Truman spent his youth in Monroeville, Alabama. He lived many years with his relatives, one of whom became the model for the loving, elderly spinster of the author’s novels, stories, and plays. Truman’s contact with his mother, Lillie Mae, was limited she often wrote letters and telephoned her son, crying that she had no money and no husband.
When Capote’s mother married again, this time to a well-to-do businessman, Truman moved to New York, and adopted his stepfather’s surname. He attended the Trinity School and St. John’s Academy in New York, and the public schools of Greenwich, Connecticut. At the age of seventeen, Capote chose to end his formal schooling. He was able to find work at the New Yorker, where he attracted attention with his eccentric style of dress.
Capote’s early stories were published in many quality magazines and in 1946 he won the O.Henry award. During this time Capote established his fame among the cultural circles as the thin voiced, promising young writer, who could brighten up parties with his sharp and clever remarks.
During the next year Truman went to Europe, where he wrote fiction and non-fiction. Among his major works at the time was a profile of Marlon Brando. Following return to the United States in 1958, Truman wrote “Breakfast at Tiffany’s”. Truman’s increasing preoccupation with journalism formed the basis for his bestseller “In Cold Blood”, a pioneering work of documentary novel or “nonfiction novel”. The work started from an article in The New York Times. The research work and writing of the book took six years to finish. Truman used neither a tape recorder nor note pad, but emptied his interviews and impressions into notebooks at the end of his day
Truman continued to write but problems with drink and drugs, and disputes with other writers, such as Gore Vidal, exhausted Capote’s creative energies. In interviews, Truman’s habit of giving negative anecdotes about the people he knew distanced him from his friends.
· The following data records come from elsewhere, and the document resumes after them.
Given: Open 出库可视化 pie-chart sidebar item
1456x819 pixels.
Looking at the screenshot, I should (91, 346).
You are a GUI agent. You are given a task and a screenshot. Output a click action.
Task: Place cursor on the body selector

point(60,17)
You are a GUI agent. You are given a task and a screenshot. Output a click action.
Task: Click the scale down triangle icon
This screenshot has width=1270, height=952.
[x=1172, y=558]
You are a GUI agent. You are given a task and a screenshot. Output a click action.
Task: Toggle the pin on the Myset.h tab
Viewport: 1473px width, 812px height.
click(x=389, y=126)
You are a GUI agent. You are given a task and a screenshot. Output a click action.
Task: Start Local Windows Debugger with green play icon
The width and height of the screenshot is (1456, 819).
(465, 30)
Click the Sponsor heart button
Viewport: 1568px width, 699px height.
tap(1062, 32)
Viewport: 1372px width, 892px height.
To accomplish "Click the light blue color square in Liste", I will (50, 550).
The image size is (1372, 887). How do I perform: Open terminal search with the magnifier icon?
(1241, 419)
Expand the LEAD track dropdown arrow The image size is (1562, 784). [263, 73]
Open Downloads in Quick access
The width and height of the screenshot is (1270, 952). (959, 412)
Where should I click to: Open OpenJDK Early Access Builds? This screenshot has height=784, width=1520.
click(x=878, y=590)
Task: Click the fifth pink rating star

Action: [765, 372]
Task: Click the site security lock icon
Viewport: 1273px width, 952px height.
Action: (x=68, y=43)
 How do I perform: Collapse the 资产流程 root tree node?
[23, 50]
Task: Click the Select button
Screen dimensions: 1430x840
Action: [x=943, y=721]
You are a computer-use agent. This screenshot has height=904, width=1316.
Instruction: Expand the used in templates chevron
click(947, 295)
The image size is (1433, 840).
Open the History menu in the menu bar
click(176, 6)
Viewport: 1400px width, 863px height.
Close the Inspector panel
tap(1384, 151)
Truman lived the life of an open homosexual and was known for his eccentric ways. On November 28th, 1966, he threw one of the most spectacular bashes in the history of New York, the Black and White Ball which was held at the Plaza Hotel. The ball was given in honor of Washington Post publisher Katherine Graham, who was then the most powerful woman in the country. The gala celebration began at ten and went until breakfast the following morning. Approximately five hundred people from the most stellar reaches of society were invited and were given a precise dress code. Men were expected in black tie, with black mask; women in black or white dress with a white mask, plus a fan. The blowout created front page news all over the country.
Truman Capote died in Los Angeles, California, on August 26, 1984, of liver disease complicated by phlebitis and multiple drug intoxication. His life and work have inspired numerous books and movies about him.